As far as I can tell (and I’m not an expert) there are basically three methods for how to kill lice:
- One involves chemicals on your head and combing.
- The other is just combing with some kind of non chemical goops. (What are people with curly hair that cannot be combed supposed to do? Websites and official recommendations are pretty silent on this question, and just recommend combing. As if that’s an option for all hair types when we know that it is not!)
- The third option is shaving your head.
I looked up natural options for killing lice
But honestly I just wanted them dead as soon as possible. So I went and bought some flower-based lice shampoo and combs. This was fine for us adults who are used to using conditioner and hair dye. But, of course, my three-year old daughter is at the age where she hates having her hair washed, let alone combed. So there was a lot of crying — I could hear her repeating my words “It comes from flowers” to comfort herself.
I thought they were gone. Then, when I was out for coffee with my daughter, I saw a giant bug. Much bigger than the ones I’d seen before. The treatment had failed. Apparently the bugs have been developing resistance. And, upon further investigation, I still had them too.
I still wanted to panic, but I had to keep calm for my daughter, again
I didn’t want her to feel like she was dirty or gross. I tried to tell myself that I was also not dirty or gross. I kept acting like it was normal and a minor problem. Which it is! It just doesn’t feel that way when they’re on you.
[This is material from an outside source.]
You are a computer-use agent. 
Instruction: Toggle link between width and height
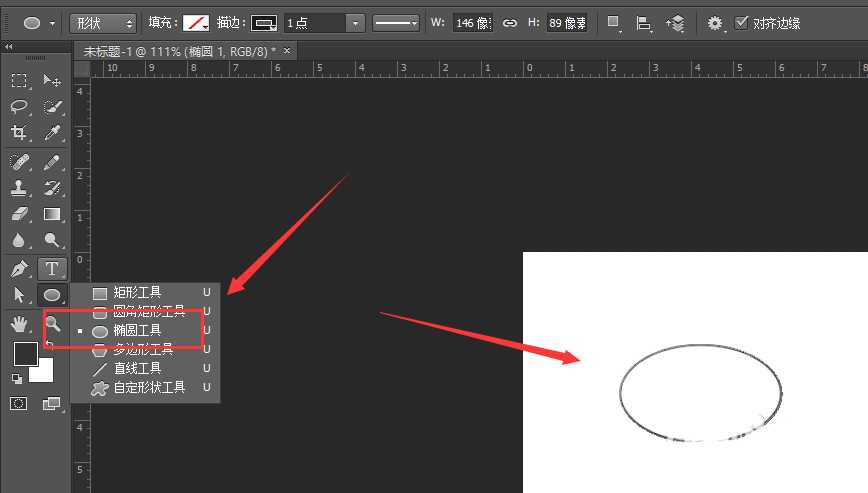(510, 22)
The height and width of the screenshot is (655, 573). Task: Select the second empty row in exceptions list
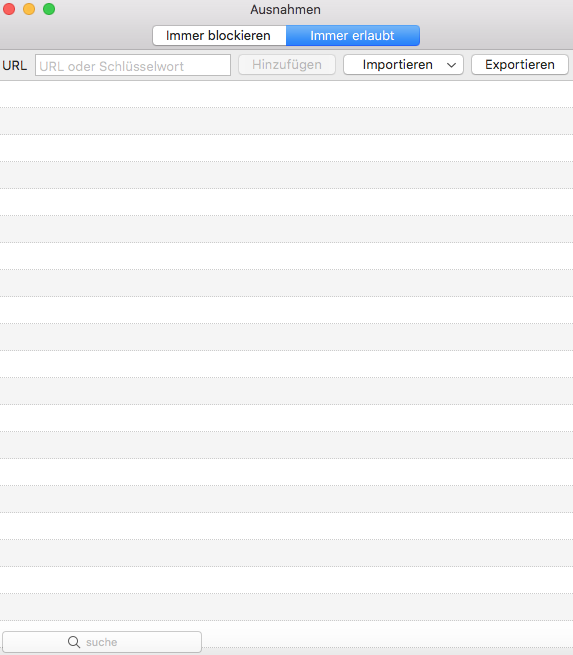point(286,121)
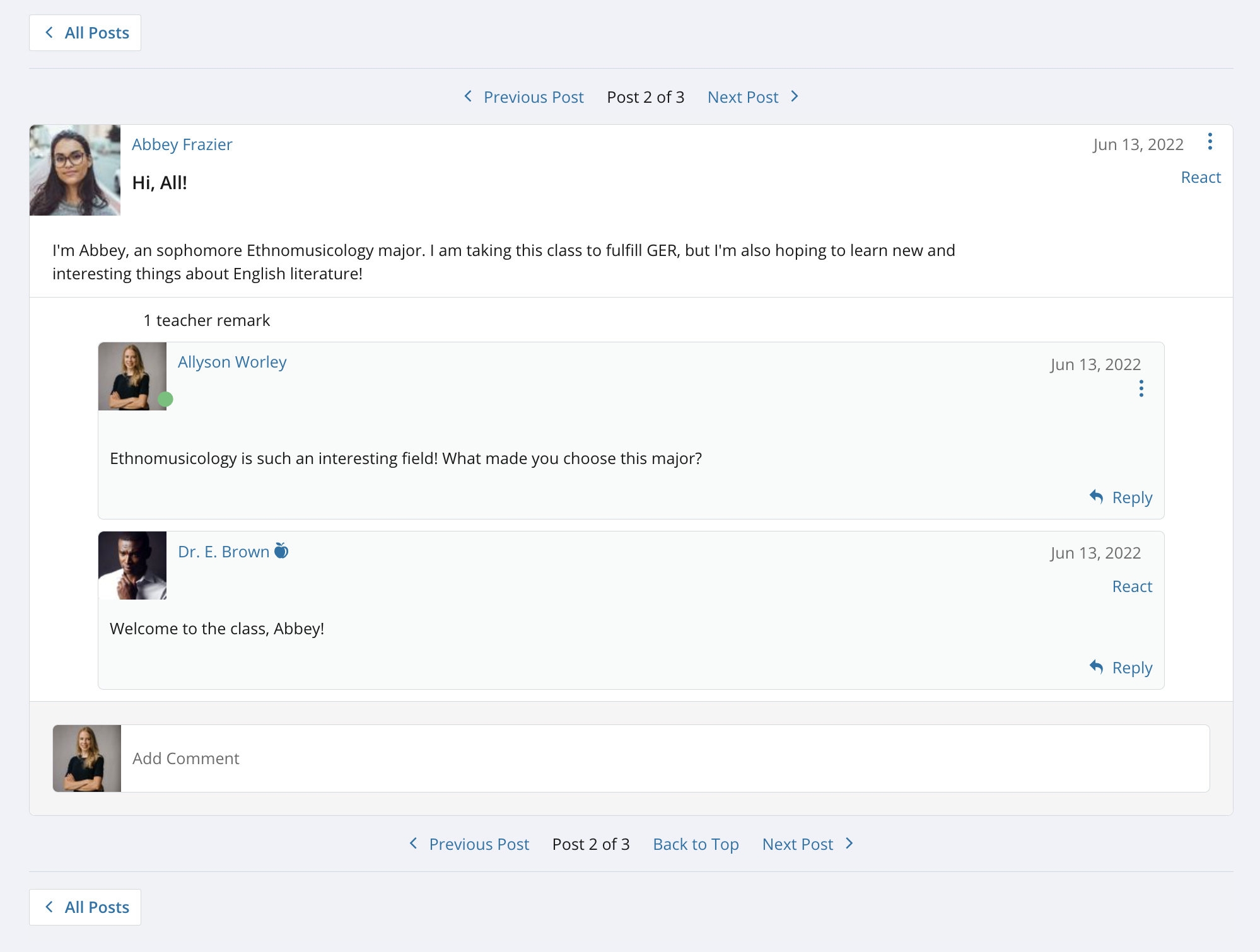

My roommate began to wash and clean everything in the house, just in case, while we tried to figure out options. We combed her hair twice a day (and each other’s hair). It was very stressful. But we kept calm around my kid and upbeat and like everything was going to be fine. And when we had to do the treatments, we made sure there were lots of snuggles and kisses to try and comfort her.
I started to feel like the nuclear option of hair shaving might be the only solution
But given that my daughter is a bit of a princess, and really invested in her long hair, I felt like that would be very upsetting and stigmatizing to her.
A pharmacist told me there were no other options for lice treatment other than the shampoo we’d used. But clearly our lice were resistant. I didn’t know what to do. But then her dad visited another pharmacy and they had another option…
So we tried this new, more expensive treatment. It claimed to require only one application, but it seemed like it was only killing the adult bugs and not the eggs. So it required two applications, plus lots of combing. But this did eventually work on all of us!
It was a month and a half long battle
But as long as we were treating it, the itchiness was not so bad, as the lice were not making it to adulthood. Most importantly, we protected the little one from being too upset about it and she basically took it in stride.
The important thing was to keep calm and remember that this is not really a medical problem. To remember that nurturing my kids self-confidence and happiness remains the most important thing — even when we have to deal with something gross like lice. And, of course, I learned to remember that I’m an adult person who loves her kid and can deal and model calm and resourcefulness… Or something vaguely resembling that.
How have you handled lice in your household? What worked? What didn’t? And how the fuck did you remain calm!?